O encontro dos líderes religiosos deve-se às suas crises no interior da Igreja: Bergoglio quer se aposentar e não tem problema em assumir isso; o alemão precisa sair de cena e demora para justificar a despedida, o que, para um papa, em vida não é comum. As intenções de renúncia levam ambos ao diálogo, às brigas com a consciência e com o passado.
Nesse sentido, Ratzinger sempre parece mais forte: fala menos de si, deixa um rastro de incerteza. Ainda consegue sorrir, renega os improvisos e delícias do cotidiano do latino, preferindo jantar sozinho, pouco afeito ao tango ou ao futebol. Um papa triste mas sábio, inegavelmente culpado, a carregar os crimes que a igreja escondeu.
Bergoglio é gente comum. Preferiu o som das ruas, nas periferias argentinas, ao mármore do templo. É o que Meirelles expõe, do texto de Anthony McCarten: para um futuro líder que não combina com o trono nada melhor que imagens realistas, trêmulas em diversos momentos, até mesmo sob o efeito desagradável da aproximação do zoom.

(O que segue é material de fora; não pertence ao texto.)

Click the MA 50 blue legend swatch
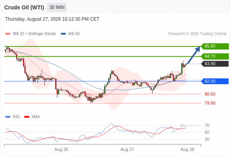The image size is (230, 156). tap(63, 34)
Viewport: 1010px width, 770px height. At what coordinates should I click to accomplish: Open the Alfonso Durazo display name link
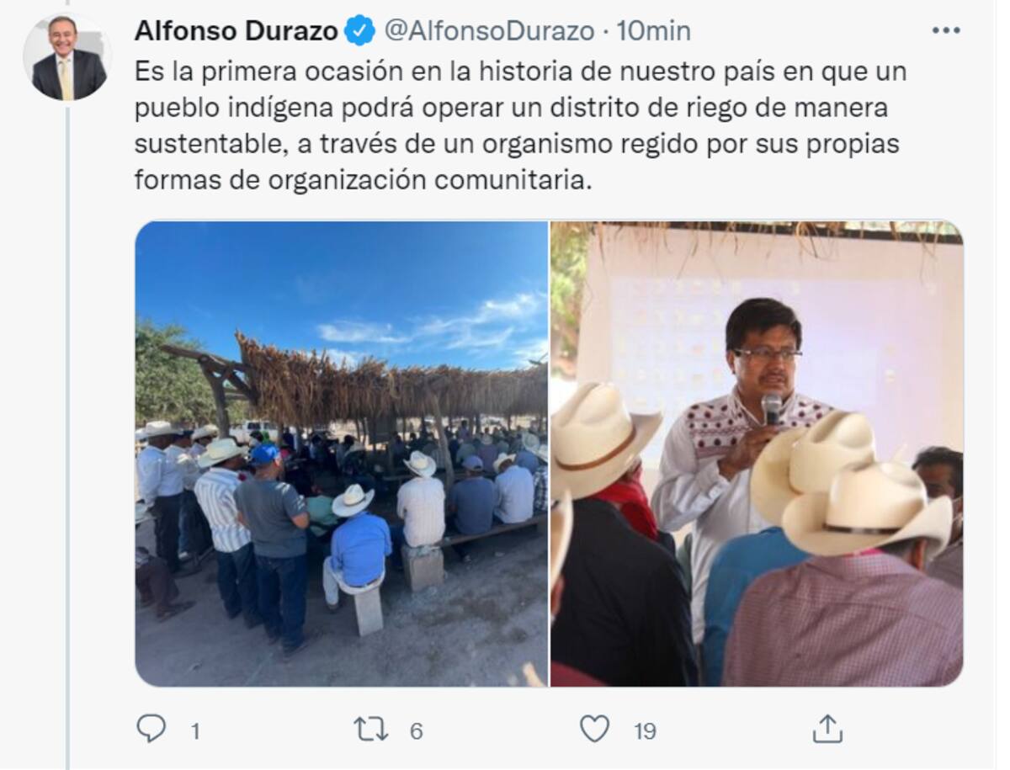pos(236,31)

À forma que mais parece desleixo está o homem cansado cuja crise de fé – não totalmente assumida – é verbalizada no desejo de se aposentar. Renúncia, ainda que tarde, da batina preta, dos trajes que o marcam entre a multidão que cruza vielas das comunidades pobres, entre muros pichados, coloridos, entre adolescentes às pressas.
A carta de um é lançada antes da chamada do outro. Caminho aberto ao diálogo. Nesse encontro, duas igrejas ainda se entendem, de diferenças que não impedem a convivência sob o teto de pinturas clássicas, pelo chão cristalino, pelas paredes brancas contra as quais, o tempo todo, duela a batina do argentino.
Sem esconder seus podres, McCarten apresenta a igreja como força ainda indestrutível, capaz de convencer o líder liberal a não se despregar do rebanho – ou, ainda mais, a aceitar a missão de ser o novo papa. Por curioso que pareça, cabe ao “nazista” fazer essa conclusão, antecipar sua passagem pelo papado, pagar com a própria aposentadoria a não aposentadoria do outro, o homem certo para a Igreja Católica do século 21.
O texto também edifica esses seres ao propor ao Ratzinger de Anthony Hopkins a necessidade de aproximação aventada, o tempo inteiro, no Bergoglio de Jonathan Pryce: é com pizza e refrigerante que celebram um entre outros momentos a dois, logo após o papa se confessar ao cardeal. O que sai da confissão é possível intuir, nunca ter certeza.
Passada a refeição, Ratzinger escolhe estar entre fiéis que visitam o Vaticano. Surpreende a todos. O rei desce do pedestal para tirar fotos com desconhecidos, deixa ser tietado, diverte-se. Bergoglio observa o momento com felicidade, como se representasse seu próprio reflexo, seu próprio futuro, na forma daquele homem distante.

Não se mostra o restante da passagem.